"What I've seen dramatic market change in people's awareness or people's willingness to make a change, most of that gets driven when there's a regulatory requirement that says you have to do something. If you want to wait for things like sustainability plans to drive that, it'll happen, but it won't happen in a market-transformational way.
"I saw an application at Greenbuild that goes on an iPad that lets everyone in London walk down the street and see the energy performance of any building, and how that building is doing, in red, green or yellow. And the public has access to this information -- that all comes about because the government requires you to report this information.
"Once we have requirements to report information from this building, and that building has to report the same information, and two different companies own those buildings, there's going to be some really keen attention paid to doing something about the problem. But my experience is that customers are generally reluctant to make those purchases unless they're being mandated, even if it's a mandate within the company, especially in lean times, because it's more critical to maintain jobs. But until it gets pushed that way, that's how it is.
"In new buildings we're already doing this; ASHRAE's standards are good for new construction -- if youre doing something new, it's going to be more energy efficient. For existing buildings, very little is done to get energy efficiency going on a broad scale. Until we get some regulatory push, we're not going to see transformational change on the level that you're seeing at the Empire State Building.
"We have customers around the world who get 30 to 60 savings on their energy efficiency projects. Those savings levels are achievable in almost any building I've been in in my life, it's just a matter of figuring out how to make it happen, and putting it in place.
"We have a long way to go on energy efficiency, and the challenge I see is that it's not sexy, it's not visible. We don't want to the meters, we don't show you that yesterday the building did a good job or not so great a job. That's the kind of stuff that makes efficiency visible. If we made it a little more sexy, and more visible, we could get a little more traction."
Schneider Electric's Widdowson echoed Davenport's point, saying that his company sees the same kinds of savings possible -- and the same challenges to making efficiency visible -- in almost every building they approach, new or old.
Although there is a long way to go in building energy efficiency to levels where real impacts will be felt around the world, all the session's panelists had some optimism about making progress.
Bartlett explained that the technology is out in the world today to build the building of the future, and that IBM and other companies are creating dashboards that give easy visibility to events in smart buildings that would otherwise be lost in a data storm. "The technology is there, it's just a matter of applying it."

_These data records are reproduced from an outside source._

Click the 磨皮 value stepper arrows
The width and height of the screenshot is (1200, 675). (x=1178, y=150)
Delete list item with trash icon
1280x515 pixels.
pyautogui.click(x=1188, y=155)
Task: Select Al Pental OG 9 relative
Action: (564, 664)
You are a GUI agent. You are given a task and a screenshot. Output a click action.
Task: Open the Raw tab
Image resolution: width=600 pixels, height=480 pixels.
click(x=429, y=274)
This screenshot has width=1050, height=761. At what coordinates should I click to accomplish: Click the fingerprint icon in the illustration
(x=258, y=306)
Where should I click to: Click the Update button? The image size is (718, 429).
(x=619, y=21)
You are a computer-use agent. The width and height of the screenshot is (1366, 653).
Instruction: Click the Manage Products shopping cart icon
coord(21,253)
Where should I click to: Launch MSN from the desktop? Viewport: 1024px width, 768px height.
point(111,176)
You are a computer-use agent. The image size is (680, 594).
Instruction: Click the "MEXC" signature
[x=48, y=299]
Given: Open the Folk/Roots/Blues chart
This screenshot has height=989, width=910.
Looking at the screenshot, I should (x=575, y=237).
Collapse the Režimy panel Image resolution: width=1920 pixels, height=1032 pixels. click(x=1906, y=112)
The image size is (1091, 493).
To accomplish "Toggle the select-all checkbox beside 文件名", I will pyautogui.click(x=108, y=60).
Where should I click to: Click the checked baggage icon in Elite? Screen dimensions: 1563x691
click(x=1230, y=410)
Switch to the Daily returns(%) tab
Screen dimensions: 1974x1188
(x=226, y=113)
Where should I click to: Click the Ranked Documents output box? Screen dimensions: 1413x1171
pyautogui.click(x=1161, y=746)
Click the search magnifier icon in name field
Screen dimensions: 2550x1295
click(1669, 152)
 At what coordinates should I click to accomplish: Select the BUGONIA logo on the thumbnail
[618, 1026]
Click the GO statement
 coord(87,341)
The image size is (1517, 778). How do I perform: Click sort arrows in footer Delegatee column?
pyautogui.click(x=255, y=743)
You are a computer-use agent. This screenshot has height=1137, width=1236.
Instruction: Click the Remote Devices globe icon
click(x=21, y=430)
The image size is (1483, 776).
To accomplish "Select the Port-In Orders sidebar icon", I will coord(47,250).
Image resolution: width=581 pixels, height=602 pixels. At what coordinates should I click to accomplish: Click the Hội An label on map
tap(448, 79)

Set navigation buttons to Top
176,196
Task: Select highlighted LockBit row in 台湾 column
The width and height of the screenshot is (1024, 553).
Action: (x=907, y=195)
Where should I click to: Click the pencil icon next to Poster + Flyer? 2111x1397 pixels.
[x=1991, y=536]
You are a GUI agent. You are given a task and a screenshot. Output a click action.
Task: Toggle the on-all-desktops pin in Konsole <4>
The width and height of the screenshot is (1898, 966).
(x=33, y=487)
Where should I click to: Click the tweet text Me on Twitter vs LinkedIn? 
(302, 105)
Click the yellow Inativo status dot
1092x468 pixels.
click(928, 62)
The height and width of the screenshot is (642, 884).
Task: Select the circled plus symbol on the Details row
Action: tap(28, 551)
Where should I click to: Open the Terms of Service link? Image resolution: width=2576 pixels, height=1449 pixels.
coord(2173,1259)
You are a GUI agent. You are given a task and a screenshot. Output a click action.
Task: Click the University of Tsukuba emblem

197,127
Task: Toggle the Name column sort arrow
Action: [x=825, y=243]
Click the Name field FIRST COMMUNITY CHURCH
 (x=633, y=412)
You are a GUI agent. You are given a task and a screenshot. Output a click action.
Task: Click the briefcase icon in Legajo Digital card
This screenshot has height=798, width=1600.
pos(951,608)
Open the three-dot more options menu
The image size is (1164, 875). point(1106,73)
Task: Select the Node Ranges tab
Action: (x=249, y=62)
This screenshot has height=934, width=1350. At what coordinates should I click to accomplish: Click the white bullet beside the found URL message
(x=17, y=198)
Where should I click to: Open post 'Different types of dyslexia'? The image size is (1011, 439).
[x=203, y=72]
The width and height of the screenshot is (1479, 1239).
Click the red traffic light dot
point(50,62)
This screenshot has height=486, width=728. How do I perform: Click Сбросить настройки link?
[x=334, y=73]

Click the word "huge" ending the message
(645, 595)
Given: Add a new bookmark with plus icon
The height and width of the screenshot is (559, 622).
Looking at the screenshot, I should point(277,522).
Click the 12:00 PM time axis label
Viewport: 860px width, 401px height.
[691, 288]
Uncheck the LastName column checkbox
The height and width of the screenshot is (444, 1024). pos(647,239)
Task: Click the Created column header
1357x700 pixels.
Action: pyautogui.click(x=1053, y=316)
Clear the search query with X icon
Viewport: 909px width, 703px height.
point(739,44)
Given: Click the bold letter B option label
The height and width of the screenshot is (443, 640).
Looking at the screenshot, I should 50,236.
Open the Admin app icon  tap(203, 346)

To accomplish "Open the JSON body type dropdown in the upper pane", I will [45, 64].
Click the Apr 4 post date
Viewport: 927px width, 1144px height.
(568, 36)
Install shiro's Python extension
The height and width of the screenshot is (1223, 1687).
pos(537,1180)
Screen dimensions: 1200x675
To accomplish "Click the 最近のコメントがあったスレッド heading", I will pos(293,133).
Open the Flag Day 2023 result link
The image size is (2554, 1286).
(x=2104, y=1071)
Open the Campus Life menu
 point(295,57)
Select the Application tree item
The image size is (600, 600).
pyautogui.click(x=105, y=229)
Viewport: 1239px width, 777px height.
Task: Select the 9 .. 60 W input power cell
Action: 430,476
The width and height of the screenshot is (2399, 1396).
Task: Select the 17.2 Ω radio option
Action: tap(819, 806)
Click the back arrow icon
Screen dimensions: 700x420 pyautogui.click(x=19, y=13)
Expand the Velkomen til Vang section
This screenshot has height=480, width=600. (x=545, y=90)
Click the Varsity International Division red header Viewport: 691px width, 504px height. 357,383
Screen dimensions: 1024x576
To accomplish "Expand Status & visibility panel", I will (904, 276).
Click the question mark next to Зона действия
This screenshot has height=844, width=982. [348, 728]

And Nesler said: "There's a lot of people still around the world looking at monthly utility bills. I mean, we [JCI] are in the business, and we're just installing meters now. We've even got one of the companies that makes the meters and they're just installing the meters now. So there's a large base of building owners around the world and in the U.S. that aren't taking advantage of this. They get the bill, someone pays it, and someone might look at it. There's a tremendous opportunity here."